◆ What is required
Treat the line containing "Viewport: 329px width, 163px height." as the first line and the final line of the material below as the last; reproduce that range exactly.

◆ Records for the task
────────────────────
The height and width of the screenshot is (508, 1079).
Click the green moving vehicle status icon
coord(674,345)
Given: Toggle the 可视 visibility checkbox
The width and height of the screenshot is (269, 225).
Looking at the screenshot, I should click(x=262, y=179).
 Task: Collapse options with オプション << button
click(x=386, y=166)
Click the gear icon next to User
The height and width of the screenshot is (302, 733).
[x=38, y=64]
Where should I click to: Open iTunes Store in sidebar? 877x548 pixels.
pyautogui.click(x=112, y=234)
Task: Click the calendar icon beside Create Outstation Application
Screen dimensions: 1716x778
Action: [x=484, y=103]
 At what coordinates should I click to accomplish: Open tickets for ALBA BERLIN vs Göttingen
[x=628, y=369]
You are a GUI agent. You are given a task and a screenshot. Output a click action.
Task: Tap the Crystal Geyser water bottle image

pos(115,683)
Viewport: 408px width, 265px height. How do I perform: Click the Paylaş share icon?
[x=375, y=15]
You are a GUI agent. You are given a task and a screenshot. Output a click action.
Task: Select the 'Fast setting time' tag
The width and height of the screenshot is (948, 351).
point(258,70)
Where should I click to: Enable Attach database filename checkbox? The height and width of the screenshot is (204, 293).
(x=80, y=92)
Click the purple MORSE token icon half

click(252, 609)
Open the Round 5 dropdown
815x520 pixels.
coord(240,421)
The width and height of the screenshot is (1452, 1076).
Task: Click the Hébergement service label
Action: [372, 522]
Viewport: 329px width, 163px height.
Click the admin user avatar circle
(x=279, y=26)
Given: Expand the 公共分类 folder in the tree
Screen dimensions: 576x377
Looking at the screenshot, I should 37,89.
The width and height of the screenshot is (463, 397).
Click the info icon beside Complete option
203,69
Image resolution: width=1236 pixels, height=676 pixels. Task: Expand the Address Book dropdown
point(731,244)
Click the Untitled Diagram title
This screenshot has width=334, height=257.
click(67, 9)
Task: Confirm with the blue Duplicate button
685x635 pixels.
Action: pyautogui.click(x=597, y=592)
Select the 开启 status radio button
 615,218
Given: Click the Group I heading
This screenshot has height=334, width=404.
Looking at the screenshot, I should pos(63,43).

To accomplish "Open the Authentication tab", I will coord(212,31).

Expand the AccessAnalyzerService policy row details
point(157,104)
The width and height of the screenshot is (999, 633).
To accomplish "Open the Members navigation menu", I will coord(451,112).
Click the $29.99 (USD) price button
────────────────────
◆ Your response
Viewport: 329px width, 163px height.
Click the admin user avatar circle
(x=279, y=26)
Given: Expand the 公共分类 folder in the tree
Screen dimensions: 576x377
Looking at the screenshot, I should 37,89.
The width and height of the screenshot is (463, 397).
Click the info icon beside Complete option
203,69
Image resolution: width=1236 pixels, height=676 pixels. Task: Expand the Address Book dropdown
point(731,244)
Click the Untitled Diagram title
This screenshot has width=334, height=257.
click(67, 9)
Task: Confirm with the blue Duplicate button
685x635 pixels.
Action: pyautogui.click(x=597, y=592)
Select the 开启 status radio button
 615,218
Given: Click the Group I heading
This screenshot has height=334, width=404.
Looking at the screenshot, I should pos(63,43).

To accomplish "Open the Authentication tab", I will coord(212,31).

Expand the AccessAnalyzerService policy row details
point(157,104)
The width and height of the screenshot is (999, 633).
To accomplish "Open the Members navigation menu", I will coord(451,112).
Click the $29.99 (USD) price button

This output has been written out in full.